* [ABOUT THIS EXERCISE]:
Show only those lines of the entries where the string "agent" is found.

* [SUPPLIED DATA]:
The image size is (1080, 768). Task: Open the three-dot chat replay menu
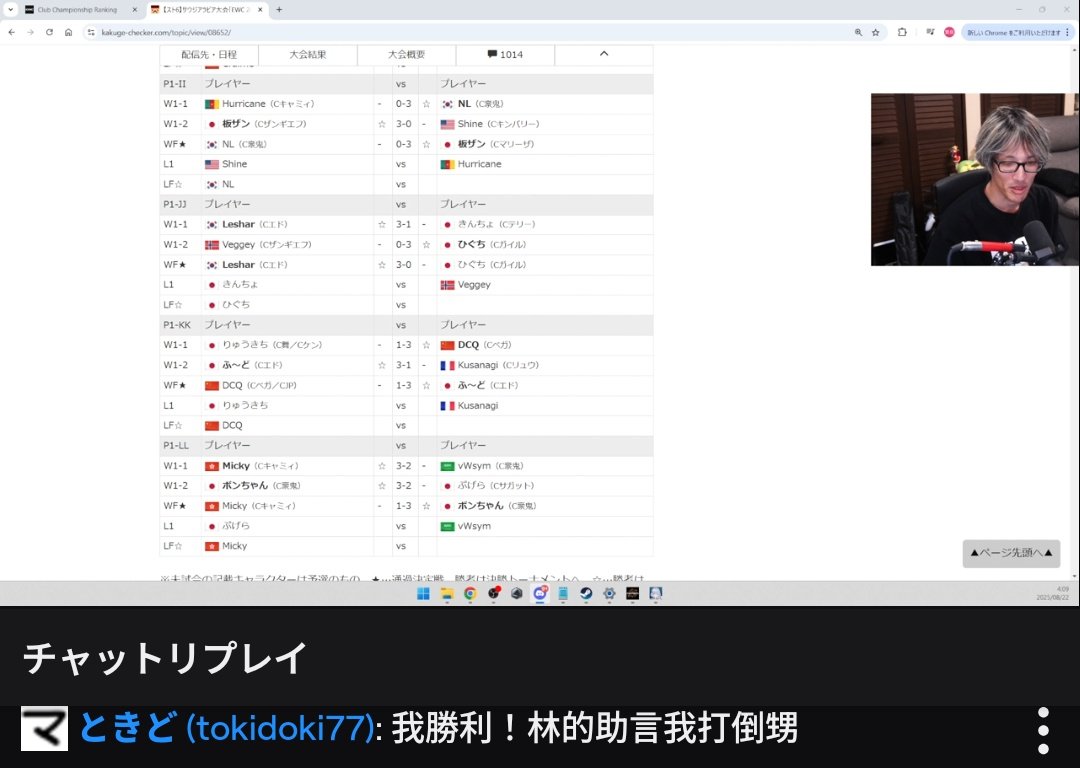pyautogui.click(x=1043, y=731)
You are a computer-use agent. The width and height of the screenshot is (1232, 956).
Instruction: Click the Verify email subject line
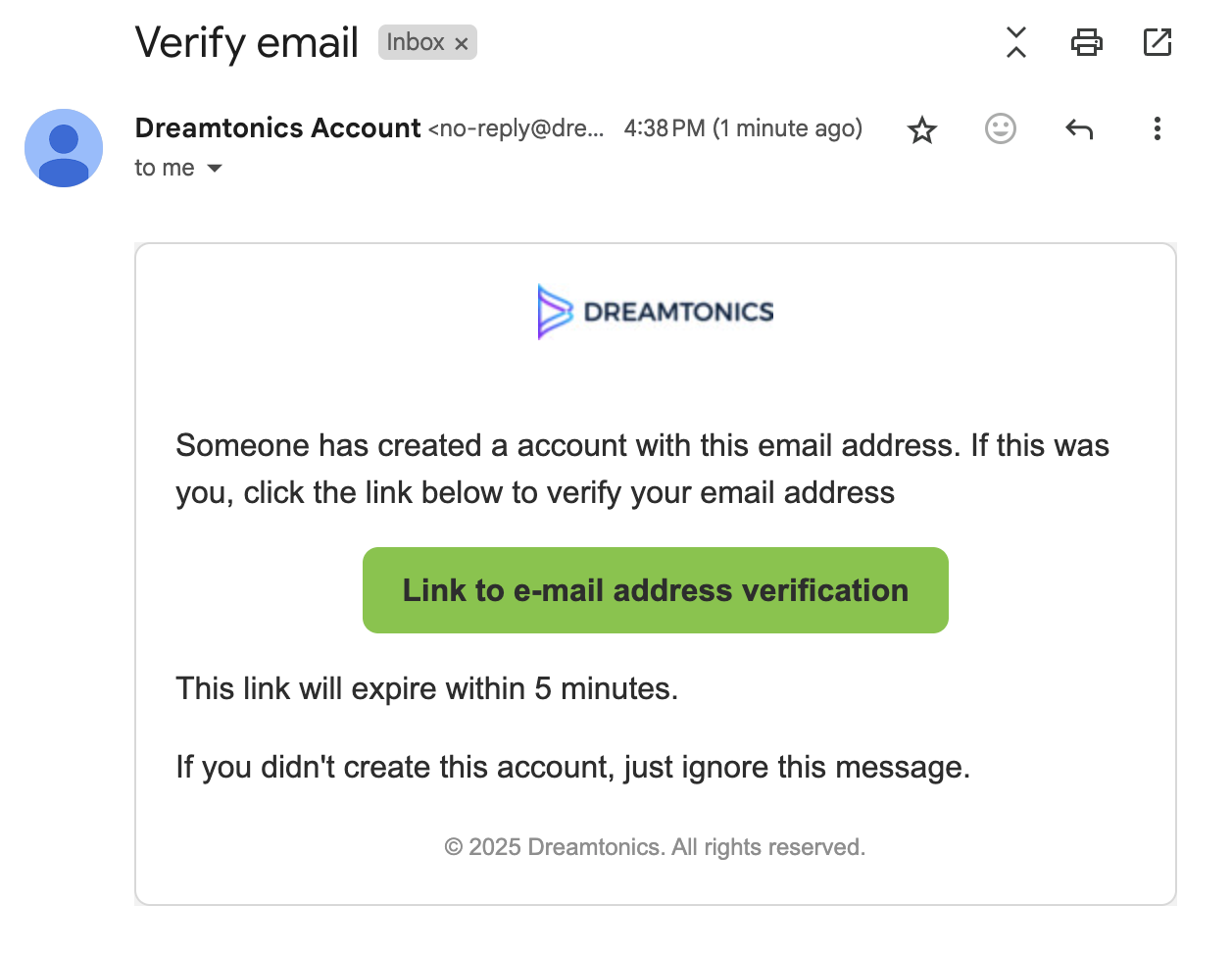[x=246, y=42]
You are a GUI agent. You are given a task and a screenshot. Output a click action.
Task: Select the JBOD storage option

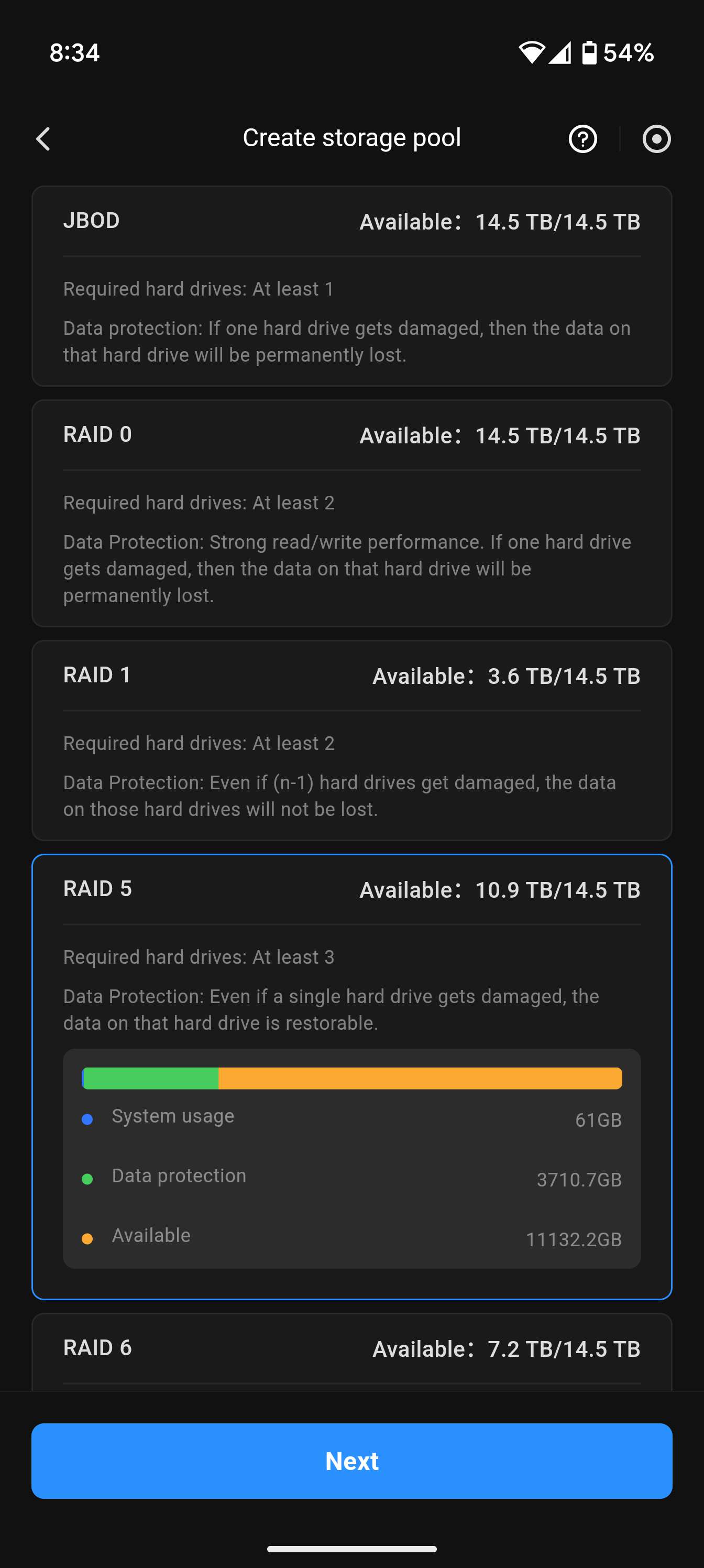[x=351, y=286]
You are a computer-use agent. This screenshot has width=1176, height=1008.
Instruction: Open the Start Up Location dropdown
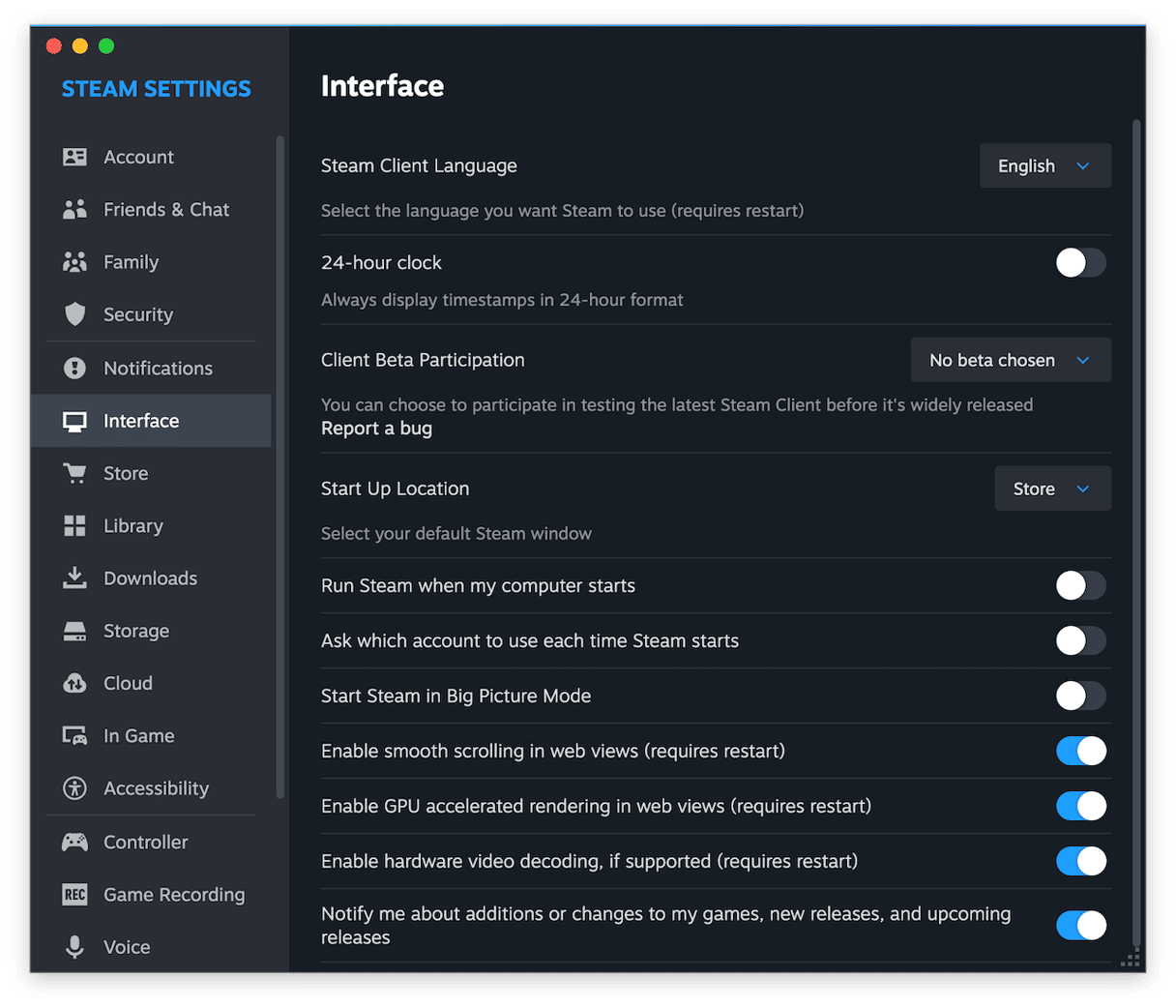(x=1052, y=489)
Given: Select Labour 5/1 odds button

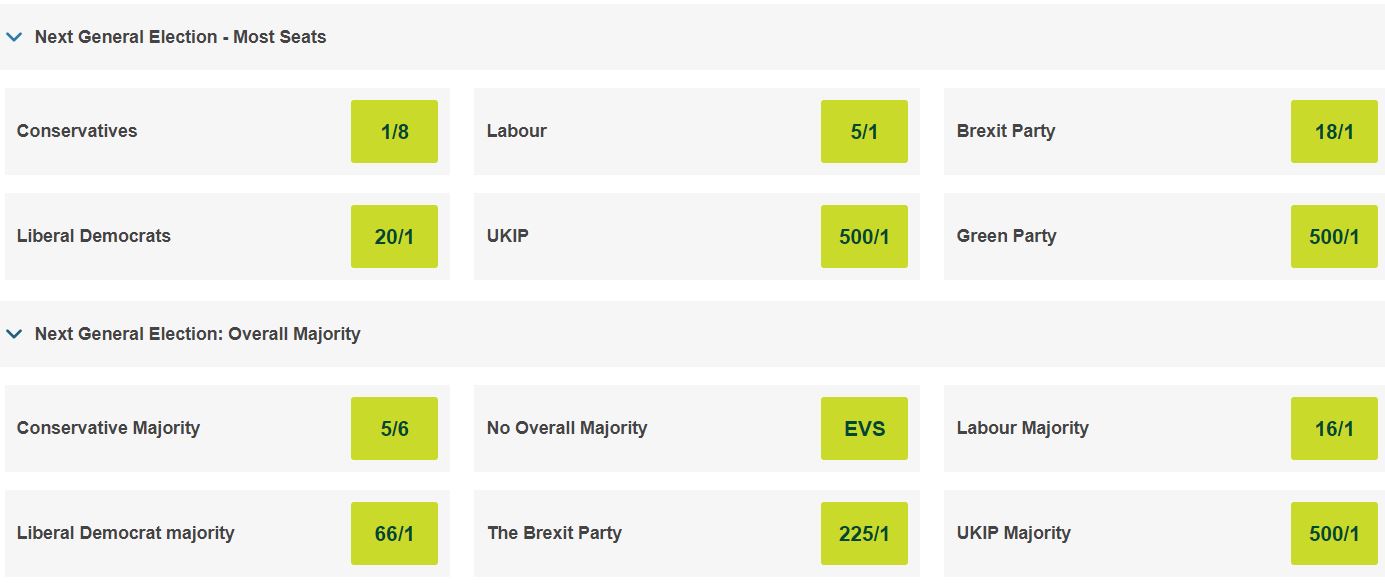Looking at the screenshot, I should pos(864,131).
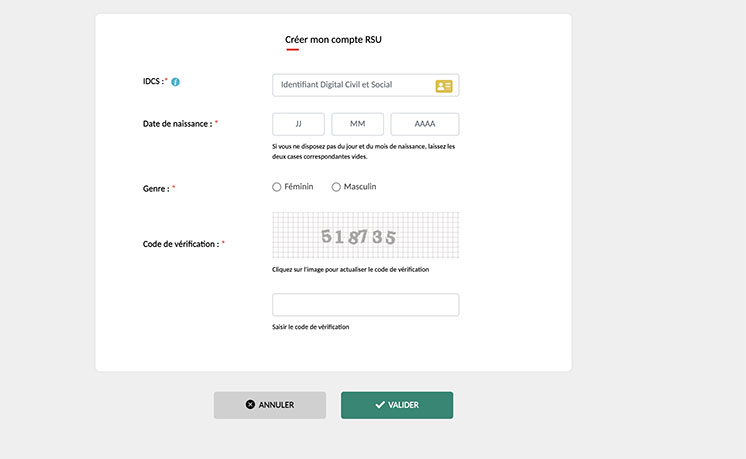Cancel with the ANNULER button
Screen dimensions: 746x459
coord(270,405)
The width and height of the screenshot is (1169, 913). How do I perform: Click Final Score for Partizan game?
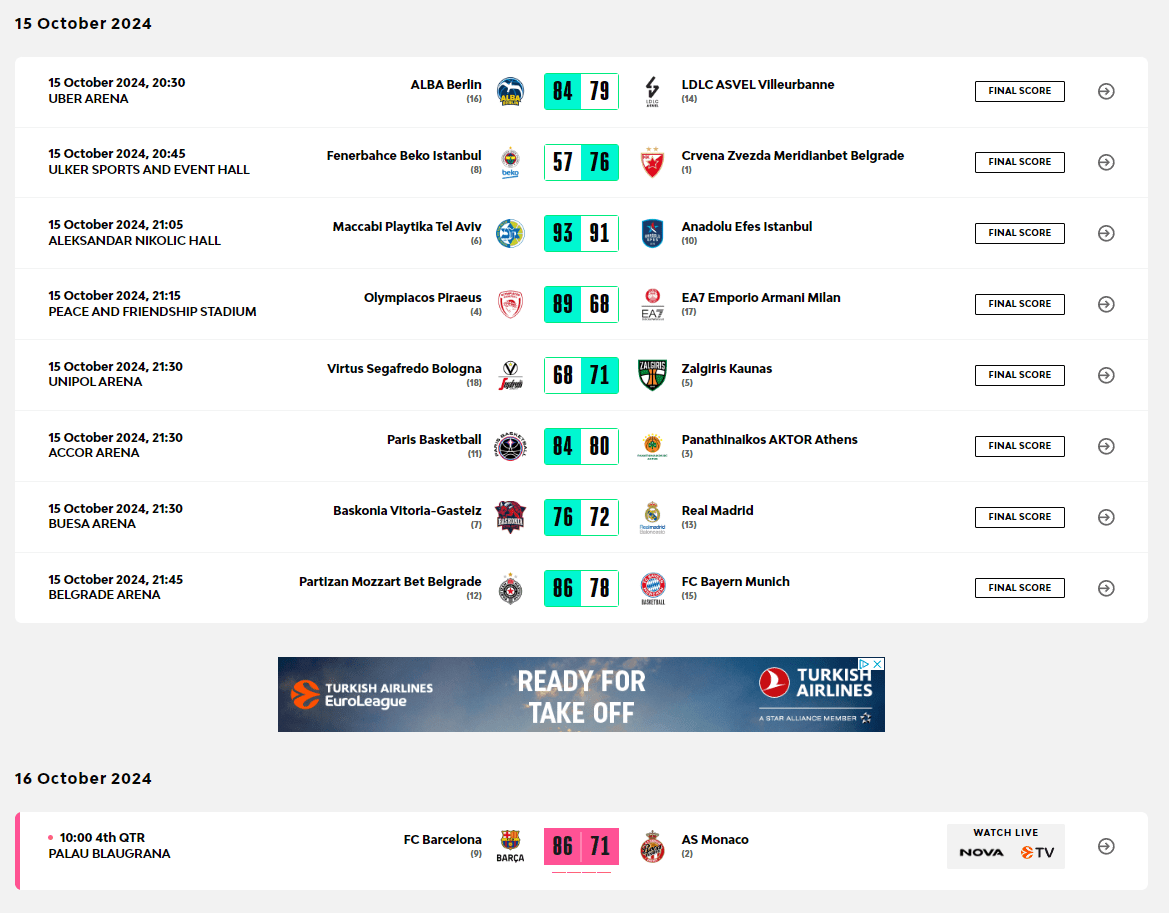(x=1019, y=588)
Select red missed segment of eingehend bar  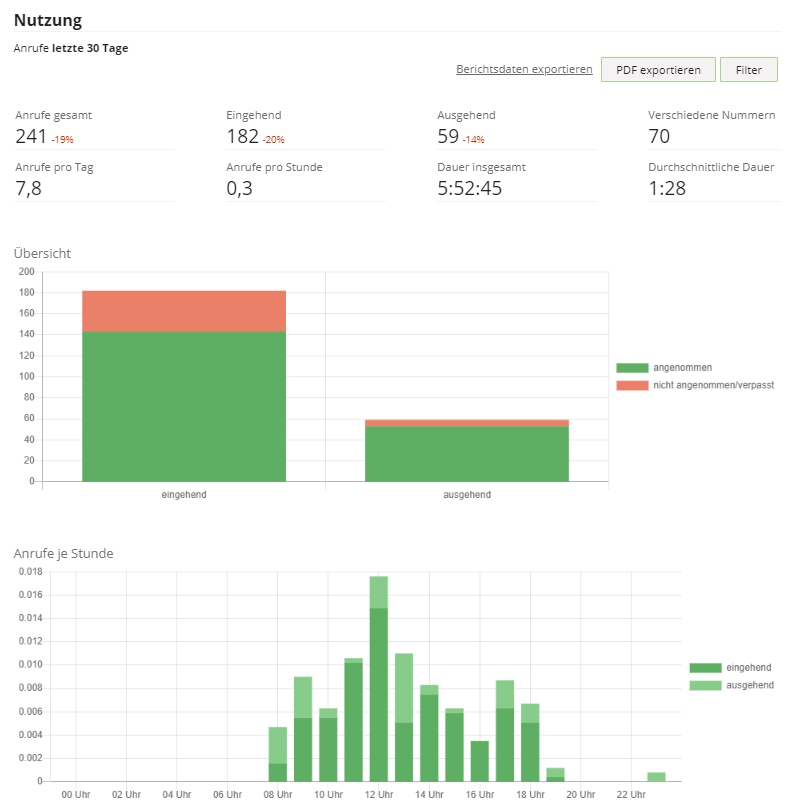pyautogui.click(x=184, y=311)
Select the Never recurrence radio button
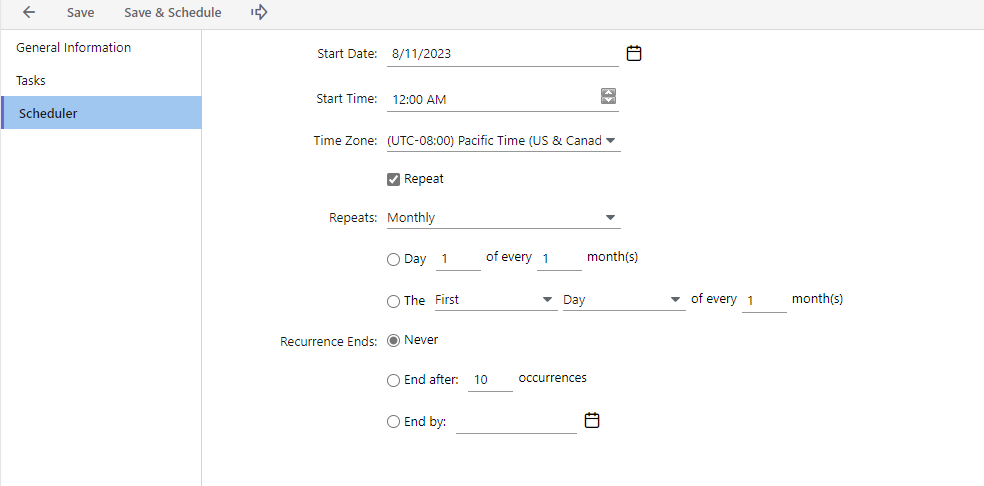 point(393,341)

* [EXERCISE RESULT]:
You are a computer-use agent. The width and height of the screenshot is (1232, 956).
You are a GUI agent. You are given a task and a screenshot. Output a click action.
You are a computer-use agent. This screenshot has width=1176, height=1008.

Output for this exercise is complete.